One of the best things about living in East Dallas is that it’s not Richardson.

That’s why it’s more than a little disturbing to learn that the City of Dallas wants to inconvenience those of us who live here to benefit those who don’t.

The issue is the City’s plan to alleviate congestion on North Central Expressway during the 10 years or so it will take to widen Dallas’ most infamous highway. Regardless of how you feel about the North Central work (and I could make a terrific case for it as one of the biggest boondoggles in Texas history), I don’t see why the construction should negatively affect anyone in East Dallas.

We don’t use it to drive Downtown to work; people in Richardson do.

We don’t use it to drive to a shopping mall; people in Richardson do.

We don’t use it to drive home in the evening; people in Richardson do.

However, this seems to be a distinction lost on City planners.

They want to rearrange the infamous East Dallas Corridor – specifically, Greenville Avenue and Matilda Street – to handle the overflow from North Central Expressway when upcoming construction makes the highway even more impassable than usual.

City bureaucrats float this idea every so often, and it usually doesn’t go anywhere. It’s something left over from the City’s scheme to destroy East Dallas by turning all of its roads – Abrams, Gaston, Ross and the like – into six-lane highways, which would have enabled the real estate developers who once ran the City to buy a lot of cheap land near Downtown.

Who, after all, wants to raise a family in a neighborhood best-known for cars whizzing by at 50 miles per hour?

Most of the East Dallas people who fought these thoroughfare battles figured the war was over, and won, when Texas’ savings and loans failed, and the real estate developers went broke.

But then someone at City Hall saw a way to sneak the plan back into existence.

The City wants to add a reversible lane to the Matilda Bridge for morning rush hour, turn Greenville (between Mockingbird Lane and Belmont Avenue) into two lanes southbound and one lane northbound, and tinker with several Skillman Street intersections.

Their reasoning: How could anyone object to some changes along Matilda and Greenville to make life easier for the poor souls forced to drive North Central Expressway?

Well, it’s easy to object when you consider who uses North Central. And if those users are poor souls, I’m moving to Plano tomorrow.

The Texas Highway Department studied North Central’s traffic and concluded people from Richardson, Plano and North Dallas are its primary users. Interestingly, the same study found that no one from Richardson or Plano drives to work through the East Dallas Corridor.

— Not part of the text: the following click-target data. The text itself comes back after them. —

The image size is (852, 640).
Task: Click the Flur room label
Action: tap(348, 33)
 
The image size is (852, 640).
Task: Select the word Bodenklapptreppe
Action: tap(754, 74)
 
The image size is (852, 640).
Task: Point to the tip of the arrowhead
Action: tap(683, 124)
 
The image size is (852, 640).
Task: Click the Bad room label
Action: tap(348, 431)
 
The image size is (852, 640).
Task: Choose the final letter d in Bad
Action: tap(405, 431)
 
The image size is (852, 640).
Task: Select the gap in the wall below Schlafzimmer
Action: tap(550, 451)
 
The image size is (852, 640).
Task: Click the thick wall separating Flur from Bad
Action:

“Improving” two of East Dallas’ most residential streets (did I mention the schools and churches in the path of the proposal?) to benefit some suburban ziphead seems as sensible as shooting yourself in the foot because you have a headache.

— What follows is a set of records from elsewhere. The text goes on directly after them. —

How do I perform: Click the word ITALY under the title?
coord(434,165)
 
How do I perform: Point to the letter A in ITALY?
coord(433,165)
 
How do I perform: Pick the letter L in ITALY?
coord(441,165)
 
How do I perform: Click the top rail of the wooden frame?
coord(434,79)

It’s hard to work up sympathy for some Richardson banker stuck in North Central traffic (especially when he’s probably going Downtown to redline East Dallas).

Why are we responsible for this guy’s commuting comfort?

And why should we be penalized because he has a horrible commute?

If people in Richardson want to work Downtown but don’t like traffic jams, let them move to East Dallas. We can drive Downtown at the height of rush hour in seven minutes, and the City and state don’t have to spend hundreds of millions of dollars to make it possible, either.

It’s bad enough the suburbs bleed our tax base, woo our industry and badmouth the City every chance they get. But it’s even worse when the City to which we pay our taxes helps them do it.

This plan hasn’t been offered to the City Council yet, primarily because several East Dallas neighborhood groups have convinced Councilman Glenn Box to hold it up (as he is allowed to do on a matter affecting his district).

But it probably wouldn’t hurt to call Box’s office (670-4069) to let him know this is an idea whose time has not come – and will never come.

Especially as long as those of us in East Dallas would rather not live in Richardson.